By tomorrow, we should have a release that you can play with. We had one yesterday, but I decided that it would be best to not have a custom qunit.
Here's how it's shaping up to work / look.
We'd like to provide 3 things:
- A qunit.envjs.js script that enables qunit to report and run in envjs.
- A envjs shell script that loads rhino, selenium, envjs, a settings and opens a page.
- A funcunit.js script that enables qunit to drive selenium.
The first 2 are nothing new and have been done by other people. This would let people take an existing qunit test and do something like:
./envjs mytest.html
The settings file is so that EnvJS can make Ajax requests as if it was not running from the filesystem.
But the funcunit.js part is very special. It allows your tests to open another page (via the browser or via selenium) and perform the clicks and keypresses a user would do. It's got a sweet syntax. Here's what an auto-suggest looks like:
- S('#auto_suggest').click().type("qUnit")
- S('.result').exists().size(function(size){
- equal(size, 5,"there are 5 results")
- })
This clicks and types in an auto suggest button, waits for a result to exists, and then checks the number of results.
You might be asking yourself, why the callback for size? The reason is that functional tests do lots of asynchronous behavior and very little checking. Our previous version was practically unusable b/c we were always having to callback multiple functions. This new syntax allows you to call $.wait and still keep your test code very linear (no nested functions).
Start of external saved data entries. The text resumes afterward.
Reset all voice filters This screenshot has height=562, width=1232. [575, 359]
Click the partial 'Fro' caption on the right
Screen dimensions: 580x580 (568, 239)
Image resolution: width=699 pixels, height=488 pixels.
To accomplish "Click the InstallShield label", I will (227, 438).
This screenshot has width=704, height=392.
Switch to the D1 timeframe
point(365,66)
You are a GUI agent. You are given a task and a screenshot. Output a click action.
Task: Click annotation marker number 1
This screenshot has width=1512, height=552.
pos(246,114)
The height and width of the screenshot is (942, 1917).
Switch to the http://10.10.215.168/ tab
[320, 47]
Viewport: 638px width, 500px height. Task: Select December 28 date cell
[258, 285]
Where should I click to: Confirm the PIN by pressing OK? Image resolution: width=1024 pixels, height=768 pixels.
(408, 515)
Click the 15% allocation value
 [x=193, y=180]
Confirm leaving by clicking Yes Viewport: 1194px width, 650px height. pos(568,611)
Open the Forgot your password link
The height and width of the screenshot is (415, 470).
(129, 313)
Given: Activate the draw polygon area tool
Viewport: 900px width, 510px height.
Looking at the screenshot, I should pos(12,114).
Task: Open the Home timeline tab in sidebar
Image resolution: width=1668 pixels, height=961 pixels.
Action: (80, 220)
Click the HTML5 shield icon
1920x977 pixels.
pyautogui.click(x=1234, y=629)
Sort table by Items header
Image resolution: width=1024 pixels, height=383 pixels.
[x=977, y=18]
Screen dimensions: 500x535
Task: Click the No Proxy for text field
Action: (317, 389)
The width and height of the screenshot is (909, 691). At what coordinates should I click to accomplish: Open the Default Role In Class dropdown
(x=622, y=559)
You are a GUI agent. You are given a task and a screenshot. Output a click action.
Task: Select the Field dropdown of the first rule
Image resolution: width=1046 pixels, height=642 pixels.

This was for an ftp app. I'd often have to create a file, do something to it, and test the result. This is why you'll see the createFile function. It's a helper. Notice all the timeoutCallbacks that move to another function and have to pass the original callback. Gross! This could be done with something like:
- Helpers = {
//takes a filename and returns a selector - convert : function(fileName){ .... },
- createFile : function(fileName){
- S(this.convert(fileName.replace(/\/[^\/]+$/,"") )).leftClick()
- S("#contextmenu .new_file").visible().click()
- S("#input.newEntry").exists().type(fileName+"\n")
- S(this.convert(fileName)).exists()
- },
- ....
And in my qunit test I could make a few folders as easily as:
- test("create a file and move it to another folder", function(){
- Helpers.createFile("foo/bar.txt")
- var selector = Helpers.convert("foo/bar.txt")
- S( selector ).dragTo( Helpers.convert("adifferentFolder") )
- S(Helpers.convert("adifferentFolder/bar.txt")).exists(function(){
ok(true,"Drag a file to another works")
}) - Helpers.removeFile("adifferentFolder/bar.txt")
- })
Testing solved?
I think I solved a bunch of problems by combining all approaches to testing and adding an 'asynchronous' aware syntax.
qUnit - Can't be automated. Can't do functional tests.
EnvJS - Not the 'real' browser.
Selenium - Very difficult to write and debug tests. With FuncUnit, all these tests run in the browser. You can debug them w/ firebug. Also, the API is nicer in my opinion.
How it works
funcunit.js has 2 modes - rhino and browser. In the browser, funcunit basically wraps:
Synthetic uses mostly feature detection to enable clicks and kepresses on dom objects (including their side effects).
If the page is running in envjs/rhino, it issues these commands to selenium. We have a custom version of selenium that uses synthetic (which fixes numerous bugs).
What we need
If you like this idea a lot ... I'd be happy to move it into the qUnit project when it's ready.